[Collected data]
▬▬▬▬▬▬▬▬▬▬

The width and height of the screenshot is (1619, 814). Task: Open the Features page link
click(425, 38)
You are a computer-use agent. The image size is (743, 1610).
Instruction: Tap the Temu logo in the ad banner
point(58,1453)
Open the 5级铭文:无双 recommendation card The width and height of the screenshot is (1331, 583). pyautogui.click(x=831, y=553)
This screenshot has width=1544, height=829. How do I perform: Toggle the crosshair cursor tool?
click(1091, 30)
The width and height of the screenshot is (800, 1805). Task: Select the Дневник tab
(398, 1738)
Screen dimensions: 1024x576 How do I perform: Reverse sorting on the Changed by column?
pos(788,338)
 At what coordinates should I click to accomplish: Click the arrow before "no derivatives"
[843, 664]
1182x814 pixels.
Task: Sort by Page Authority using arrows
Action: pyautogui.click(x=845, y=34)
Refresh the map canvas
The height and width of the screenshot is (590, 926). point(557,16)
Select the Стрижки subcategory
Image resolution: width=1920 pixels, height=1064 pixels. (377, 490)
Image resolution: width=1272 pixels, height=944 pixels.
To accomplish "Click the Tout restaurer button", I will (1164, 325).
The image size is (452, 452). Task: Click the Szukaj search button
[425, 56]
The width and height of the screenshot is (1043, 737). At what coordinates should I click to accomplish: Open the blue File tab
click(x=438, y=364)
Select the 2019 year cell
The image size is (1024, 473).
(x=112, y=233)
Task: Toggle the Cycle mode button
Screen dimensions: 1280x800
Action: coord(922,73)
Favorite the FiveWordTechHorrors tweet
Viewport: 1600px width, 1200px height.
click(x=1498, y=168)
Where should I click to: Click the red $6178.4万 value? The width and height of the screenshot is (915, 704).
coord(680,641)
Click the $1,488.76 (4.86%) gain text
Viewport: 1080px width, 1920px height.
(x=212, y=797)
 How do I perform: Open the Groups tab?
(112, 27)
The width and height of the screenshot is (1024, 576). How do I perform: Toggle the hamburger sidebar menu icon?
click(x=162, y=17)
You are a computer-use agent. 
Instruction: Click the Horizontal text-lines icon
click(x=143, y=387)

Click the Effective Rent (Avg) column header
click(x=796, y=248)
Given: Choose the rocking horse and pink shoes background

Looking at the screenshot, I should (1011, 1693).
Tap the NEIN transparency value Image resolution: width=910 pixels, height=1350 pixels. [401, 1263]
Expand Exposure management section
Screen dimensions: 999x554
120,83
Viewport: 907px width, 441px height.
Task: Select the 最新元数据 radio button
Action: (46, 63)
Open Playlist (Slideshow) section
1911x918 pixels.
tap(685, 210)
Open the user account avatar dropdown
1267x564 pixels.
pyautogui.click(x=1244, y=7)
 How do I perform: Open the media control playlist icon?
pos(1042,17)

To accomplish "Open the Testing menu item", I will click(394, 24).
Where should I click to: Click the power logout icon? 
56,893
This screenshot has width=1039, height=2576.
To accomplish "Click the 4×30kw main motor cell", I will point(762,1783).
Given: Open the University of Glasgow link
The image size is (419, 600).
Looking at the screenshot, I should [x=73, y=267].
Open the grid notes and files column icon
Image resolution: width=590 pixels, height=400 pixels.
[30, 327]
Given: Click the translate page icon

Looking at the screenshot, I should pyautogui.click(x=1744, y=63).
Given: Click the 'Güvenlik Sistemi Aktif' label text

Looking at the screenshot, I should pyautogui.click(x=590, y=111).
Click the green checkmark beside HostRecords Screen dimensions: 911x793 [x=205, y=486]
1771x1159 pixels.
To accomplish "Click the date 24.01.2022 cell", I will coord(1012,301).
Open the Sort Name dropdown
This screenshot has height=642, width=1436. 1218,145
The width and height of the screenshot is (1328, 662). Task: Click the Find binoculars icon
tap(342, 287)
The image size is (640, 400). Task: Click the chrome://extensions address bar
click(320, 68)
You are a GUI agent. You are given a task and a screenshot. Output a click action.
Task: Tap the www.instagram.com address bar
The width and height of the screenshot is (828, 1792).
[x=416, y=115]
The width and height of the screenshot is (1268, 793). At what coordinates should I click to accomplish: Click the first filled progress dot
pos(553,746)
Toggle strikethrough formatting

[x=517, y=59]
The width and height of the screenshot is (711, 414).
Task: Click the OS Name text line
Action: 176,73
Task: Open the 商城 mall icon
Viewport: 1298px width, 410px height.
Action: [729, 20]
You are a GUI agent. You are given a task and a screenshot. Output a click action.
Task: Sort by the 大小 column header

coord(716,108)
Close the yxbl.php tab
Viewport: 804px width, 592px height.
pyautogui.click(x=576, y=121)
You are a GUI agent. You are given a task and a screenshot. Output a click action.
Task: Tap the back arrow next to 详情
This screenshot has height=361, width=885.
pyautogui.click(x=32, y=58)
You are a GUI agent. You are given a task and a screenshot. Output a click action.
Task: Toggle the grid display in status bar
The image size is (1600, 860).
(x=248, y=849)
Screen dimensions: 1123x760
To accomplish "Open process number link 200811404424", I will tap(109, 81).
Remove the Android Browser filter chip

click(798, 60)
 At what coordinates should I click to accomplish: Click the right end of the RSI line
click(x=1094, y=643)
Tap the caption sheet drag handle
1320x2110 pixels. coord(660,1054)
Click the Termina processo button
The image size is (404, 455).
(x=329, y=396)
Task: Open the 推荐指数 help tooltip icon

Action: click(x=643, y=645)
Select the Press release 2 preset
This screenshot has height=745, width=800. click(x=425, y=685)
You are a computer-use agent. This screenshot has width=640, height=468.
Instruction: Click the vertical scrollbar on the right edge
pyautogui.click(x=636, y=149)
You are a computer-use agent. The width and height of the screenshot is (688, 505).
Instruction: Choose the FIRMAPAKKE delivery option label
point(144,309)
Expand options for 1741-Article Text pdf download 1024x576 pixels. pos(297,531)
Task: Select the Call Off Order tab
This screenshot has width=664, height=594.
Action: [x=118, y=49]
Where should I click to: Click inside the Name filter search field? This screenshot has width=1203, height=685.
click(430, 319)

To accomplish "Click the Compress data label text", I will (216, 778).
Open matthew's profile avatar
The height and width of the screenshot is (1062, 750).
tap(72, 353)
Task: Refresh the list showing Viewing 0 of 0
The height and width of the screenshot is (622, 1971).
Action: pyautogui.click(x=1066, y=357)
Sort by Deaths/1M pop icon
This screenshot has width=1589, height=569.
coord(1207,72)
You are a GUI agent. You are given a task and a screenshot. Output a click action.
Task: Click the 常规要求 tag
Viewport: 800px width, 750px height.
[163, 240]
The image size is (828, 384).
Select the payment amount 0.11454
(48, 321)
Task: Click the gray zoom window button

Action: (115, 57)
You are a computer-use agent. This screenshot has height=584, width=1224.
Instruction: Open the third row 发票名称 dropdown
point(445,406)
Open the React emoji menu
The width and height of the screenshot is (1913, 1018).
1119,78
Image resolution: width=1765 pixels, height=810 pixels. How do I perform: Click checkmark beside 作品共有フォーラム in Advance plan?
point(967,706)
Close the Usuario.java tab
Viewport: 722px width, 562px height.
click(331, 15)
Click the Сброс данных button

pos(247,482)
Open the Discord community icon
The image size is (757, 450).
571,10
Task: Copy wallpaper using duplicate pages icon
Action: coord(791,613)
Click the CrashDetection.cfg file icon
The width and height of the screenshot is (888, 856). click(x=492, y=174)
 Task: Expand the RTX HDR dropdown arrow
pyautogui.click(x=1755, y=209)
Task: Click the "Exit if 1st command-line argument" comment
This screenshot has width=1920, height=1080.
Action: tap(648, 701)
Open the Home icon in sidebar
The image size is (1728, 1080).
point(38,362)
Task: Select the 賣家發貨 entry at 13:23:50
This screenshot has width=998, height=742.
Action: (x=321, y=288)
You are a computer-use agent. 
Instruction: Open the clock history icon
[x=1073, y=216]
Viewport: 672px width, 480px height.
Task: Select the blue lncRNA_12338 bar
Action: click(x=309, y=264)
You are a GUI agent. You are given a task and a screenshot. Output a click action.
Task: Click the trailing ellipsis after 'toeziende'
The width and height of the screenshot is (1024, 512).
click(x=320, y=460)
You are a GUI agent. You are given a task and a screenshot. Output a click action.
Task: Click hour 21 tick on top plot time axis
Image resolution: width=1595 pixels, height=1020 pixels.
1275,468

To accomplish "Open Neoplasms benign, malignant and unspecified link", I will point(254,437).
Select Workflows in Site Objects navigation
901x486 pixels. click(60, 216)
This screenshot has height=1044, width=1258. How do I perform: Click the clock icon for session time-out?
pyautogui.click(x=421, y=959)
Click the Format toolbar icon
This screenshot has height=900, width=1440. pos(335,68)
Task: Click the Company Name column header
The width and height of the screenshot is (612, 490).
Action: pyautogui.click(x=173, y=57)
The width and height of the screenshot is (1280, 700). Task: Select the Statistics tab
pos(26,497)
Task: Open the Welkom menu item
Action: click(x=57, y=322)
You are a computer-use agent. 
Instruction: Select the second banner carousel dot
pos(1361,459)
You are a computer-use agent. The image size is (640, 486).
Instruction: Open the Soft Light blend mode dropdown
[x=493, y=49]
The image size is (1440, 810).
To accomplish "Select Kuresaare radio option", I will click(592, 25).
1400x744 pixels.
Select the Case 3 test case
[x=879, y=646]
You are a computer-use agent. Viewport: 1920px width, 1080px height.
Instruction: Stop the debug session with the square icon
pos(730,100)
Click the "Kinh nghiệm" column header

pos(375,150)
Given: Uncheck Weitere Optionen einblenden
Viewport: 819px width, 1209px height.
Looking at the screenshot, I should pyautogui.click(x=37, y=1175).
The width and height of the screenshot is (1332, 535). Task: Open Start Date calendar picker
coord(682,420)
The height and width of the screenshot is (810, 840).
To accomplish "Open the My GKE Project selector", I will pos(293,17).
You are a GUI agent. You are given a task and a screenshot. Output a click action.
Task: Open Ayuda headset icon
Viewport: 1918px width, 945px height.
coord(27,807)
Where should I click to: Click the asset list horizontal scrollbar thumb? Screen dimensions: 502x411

▬▬▬▬▬▬▬▬▬▬

With the line that has "The width and height of the screenshot is (1280, 700)." as the first and the line that has "The image size is (1440, 810)." as the last, repeat exactly that run of lines above and no more.

## [ANSWER FOR THIS EXERCISE]
The width and height of the screenshot is (1280, 700). Task: Select the Statistics tab
pos(26,497)
Task: Open the Welkom menu item
Action: click(x=57, y=322)
You are a computer-use agent. 
Instruction: Select the second banner carousel dot
pos(1361,459)
You are a computer-use agent. The image size is (640, 486).
Instruction: Open the Soft Light blend mode dropdown
[x=493, y=49]
The image size is (1440, 810).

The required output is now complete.